Pero si es necesario mejorar la gobernanza, el autogobierno, no de cada parte, sino del conjunto de la nación en aras del interés general. Un interés general cuya consecución fue la principal guía de los artífices de la Transición, también en lo concerniente a nuestra política exterior. Como actual Ministro de Asuntos Exteriores, Unión Europea y Cooperación y como miembro activo de aquella generación, me cabe valorar y reivindicar el esfuerzo sostenido, apoyado por el conjunto de las fuerzas políticas, con las lógicas discrepancias, que llevó a la plena homologación internacional de nuestra naciente democracia. No es una cuestión baladí y el tiempo nos está dando la justa medida de aquel logro.

Quienes hemos tenido que hacer frente al intento del secesionismo catalán por exportar su proyecto y obtener reconocimiento internacional somos conscientes de la importancia que tiene contar con el apoyo de nuestros socios europeos y atlánticos.

Nuestra integración en las entonces Comunidades Europeas, hoy Unión Europea, y en la OTAN, que hoy damos por descontada, requirió en aquel período un delicado ejercicio de ingeniería diplomática. Le cupo a Pérez-Llorca, siguiendo la estela de sus predecesores, un papel relevante para llevarlo a buen puerto.

Diplomático de carrera, formado académicamente en los ámbitos anglosajón y germano, tenía claro desde un principio que España tenía que dejar atrás su posición, ya fuera excéntrica o subordinada, en los sistemas de integración y cooperación política y de seguridad occidentales si queríamos prosperar como país y adquirir mayor peso en el concierto internacional.

Ministro de Asuntos Exteriores desde las postrimerías de la era Suárez hasta el final del Gobierno de Calvo Sotelo, entre 1980 y 1982, concedió especial importancia durante su mandato a la superación del esquema bilateral de relación defensiva con Estados Unidos, que suponía, en sus propias palabras, "una concesión de servidumbres" heredada del franquismo en lugar de un reparto equitativo de cargas entre aliados.
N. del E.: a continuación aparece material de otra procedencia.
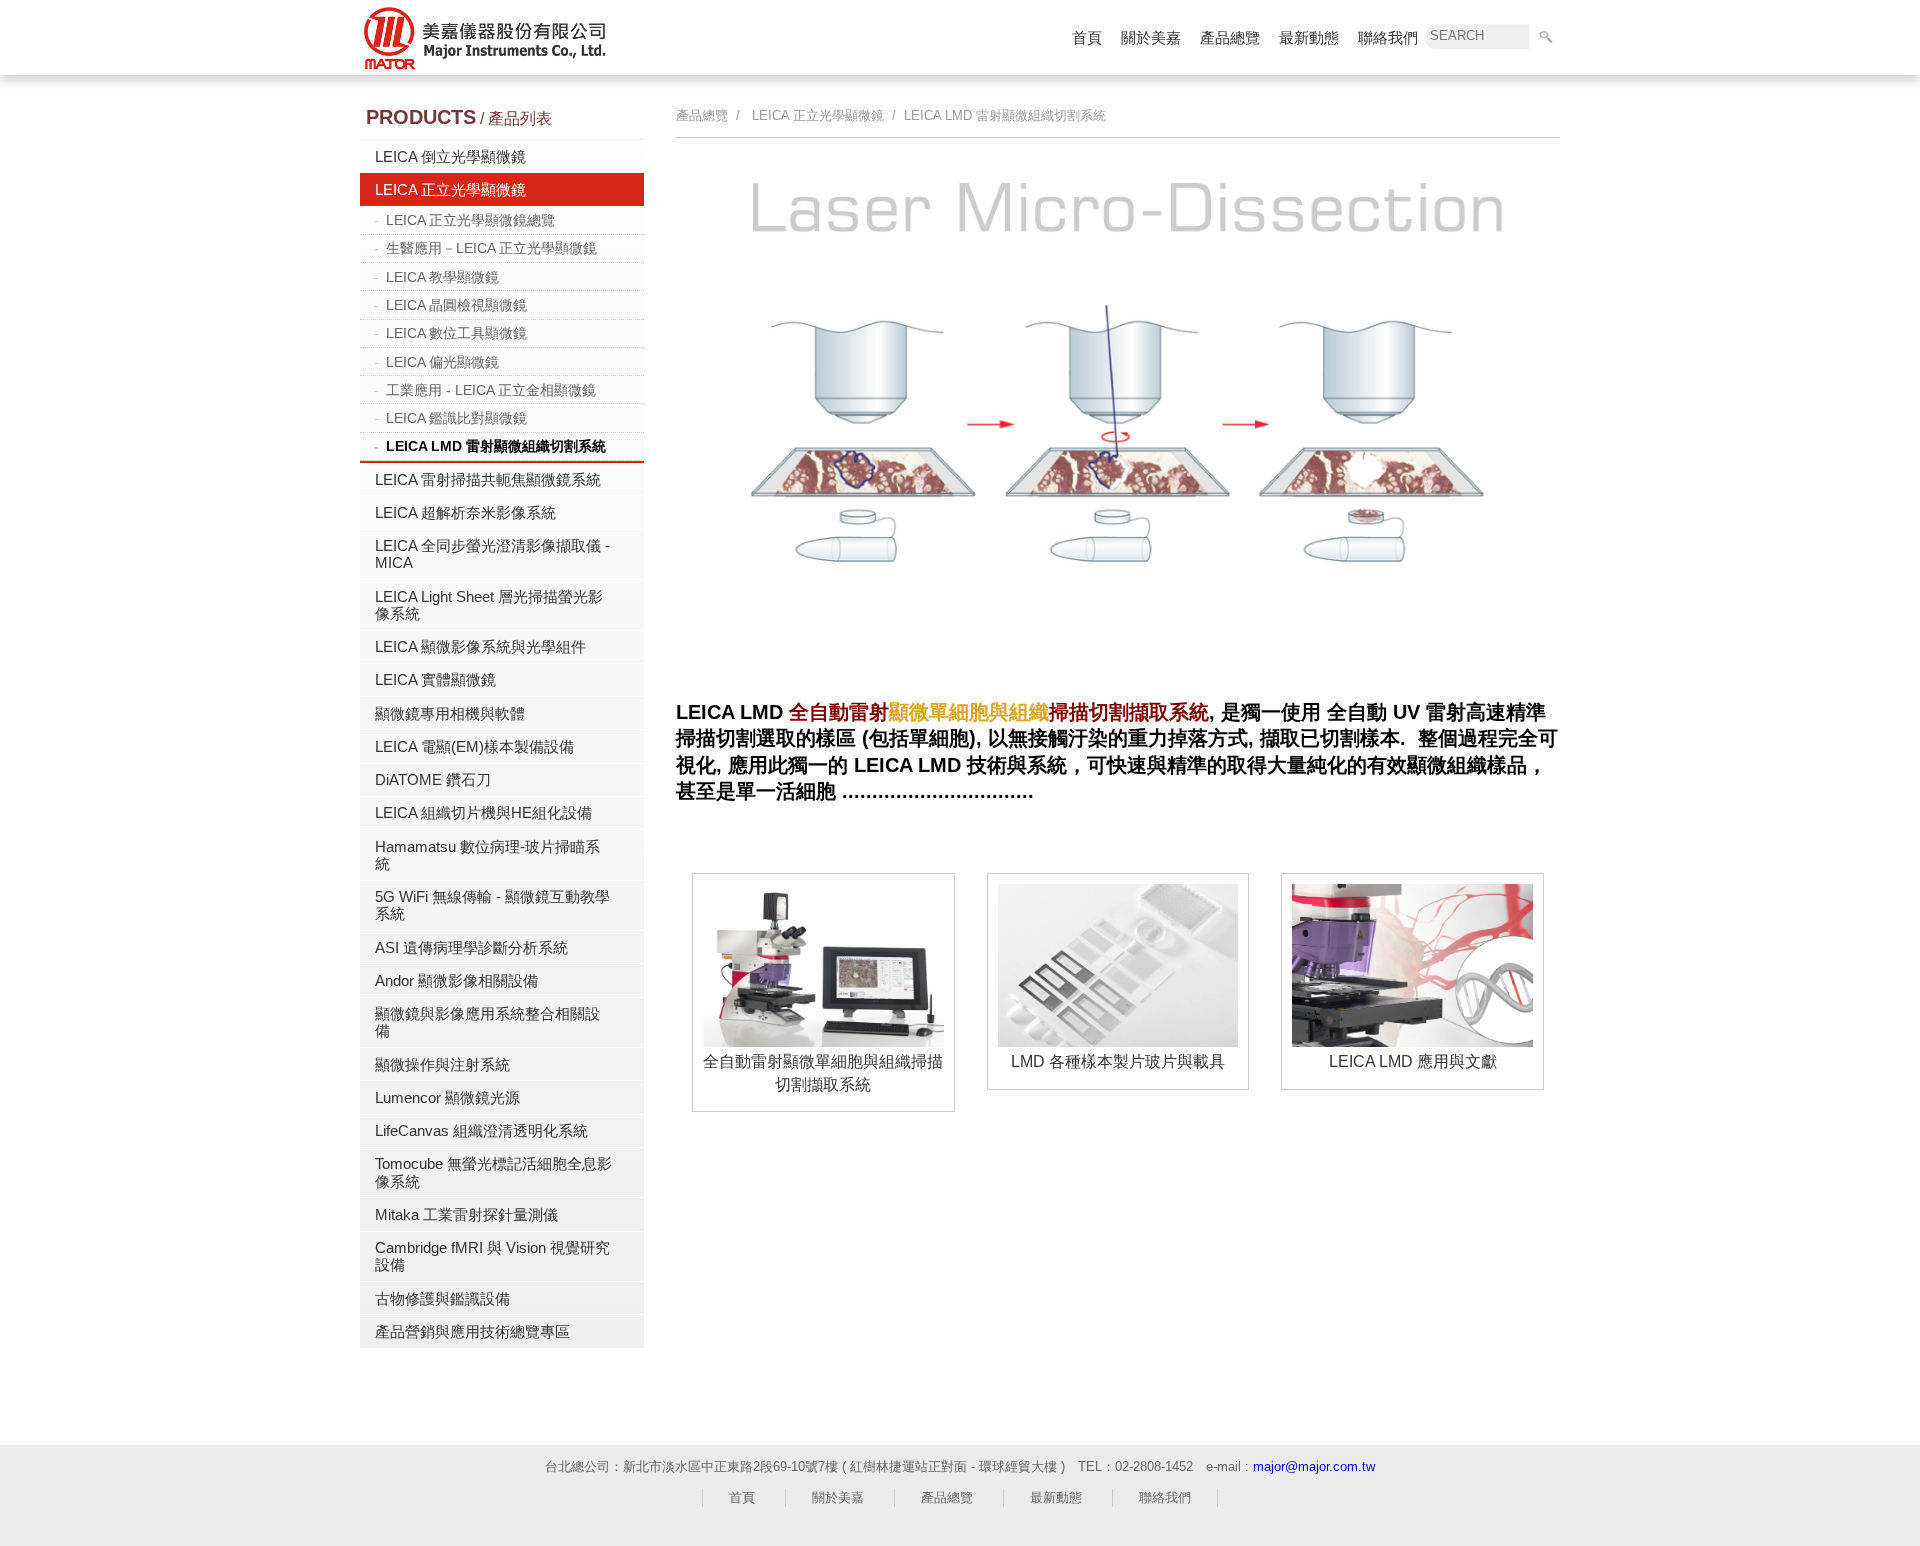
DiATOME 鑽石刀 (433, 779)
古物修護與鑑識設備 (442, 1298)
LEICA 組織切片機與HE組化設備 (483, 812)
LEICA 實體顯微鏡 (435, 679)
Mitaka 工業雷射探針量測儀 (466, 1214)
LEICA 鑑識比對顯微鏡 (456, 418)
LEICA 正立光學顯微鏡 (450, 189)
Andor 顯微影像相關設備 (456, 980)
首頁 (1087, 37)
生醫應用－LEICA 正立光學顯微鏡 (491, 248)
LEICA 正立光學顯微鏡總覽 (470, 220)
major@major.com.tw (1314, 1466)
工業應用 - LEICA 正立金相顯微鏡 (491, 390)
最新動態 (1309, 37)
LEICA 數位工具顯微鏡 (456, 333)
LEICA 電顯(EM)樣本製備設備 (474, 746)
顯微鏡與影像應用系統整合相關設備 (487, 1022)
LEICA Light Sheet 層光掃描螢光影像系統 (489, 605)
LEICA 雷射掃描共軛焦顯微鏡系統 (488, 479)
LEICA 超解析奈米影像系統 (465, 512)
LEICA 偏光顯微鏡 (442, 362)
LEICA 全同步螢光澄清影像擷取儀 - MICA (492, 554)
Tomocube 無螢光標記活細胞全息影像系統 (493, 1172)
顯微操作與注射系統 (442, 1064)
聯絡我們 (1388, 37)
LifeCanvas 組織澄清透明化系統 (481, 1130)
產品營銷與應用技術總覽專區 (472, 1331)
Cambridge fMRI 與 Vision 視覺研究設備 (492, 1256)
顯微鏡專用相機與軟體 (450, 713)
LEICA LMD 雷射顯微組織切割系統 (496, 446)
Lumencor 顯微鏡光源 (447, 1097)
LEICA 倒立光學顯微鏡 (450, 156)
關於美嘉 (1151, 37)
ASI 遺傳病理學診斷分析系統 (471, 947)
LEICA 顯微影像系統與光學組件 (480, 646)
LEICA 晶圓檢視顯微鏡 (456, 305)
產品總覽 (1230, 37)
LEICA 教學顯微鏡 (442, 277)
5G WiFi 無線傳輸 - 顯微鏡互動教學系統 (492, 905)
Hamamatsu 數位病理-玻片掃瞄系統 (487, 855)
La forma de enmendar esa situación, consideraba, pasaba por la adhesión de España al Tratado del Atlántico Norte. Lo que, tras diversas vicisitudes, tuvo finalmente lugar, con su firma, el 29 de mayo de 1982.

Bien es sabido que el Gobierno socialista que no tardaría en asumir el poder tuvo discrepancias de principio con esta decisión y terminó sometiéndola a referéndum con el resultado conocido. Pero conviene recordar que el propio Pérez-Llorca, lejos de enrocarse, buscó en todo momento el diálogo con la oposición y ésta lo aceptó pese al ruido de una enconada confrontación electoral. Aunque no de forma inmediata, las fuerzas opuestas terminaron encontrando, como en ciertas ecuaciones físicas, un punto de equilibrio que terminó beneficiando al conjunto del país y facilitando el objetivo compartido, que no era otro, como antes señalaba, que la plena inserción de España en la comunidad euro-atlántica. Toda una lección para los tiempos que corren.

Unos tiempos, y con ello termino estas reflexiones, que en uno de sus últimos artículos Pérez-Llorca comparaba desfavorablemente con los de la Transición recordando una canción de la época –Libertad sin ira– y lamentando que el predominio de la ira en nuestros días pudiera terminar por poner en cuestión nuestra voluntad común de construir en libertad un país donde todos los españoles tienen cabida. Ante la que sería tan poco halagüeña perspectiva, el ejemplo de hombres como Pérez Llorca, quien vivió manteniéndose fiel a la máxima de Tácito, "sin odio en el ánimo y sin parcialidad en el juicio", me permite mirar el futuro con esperanza.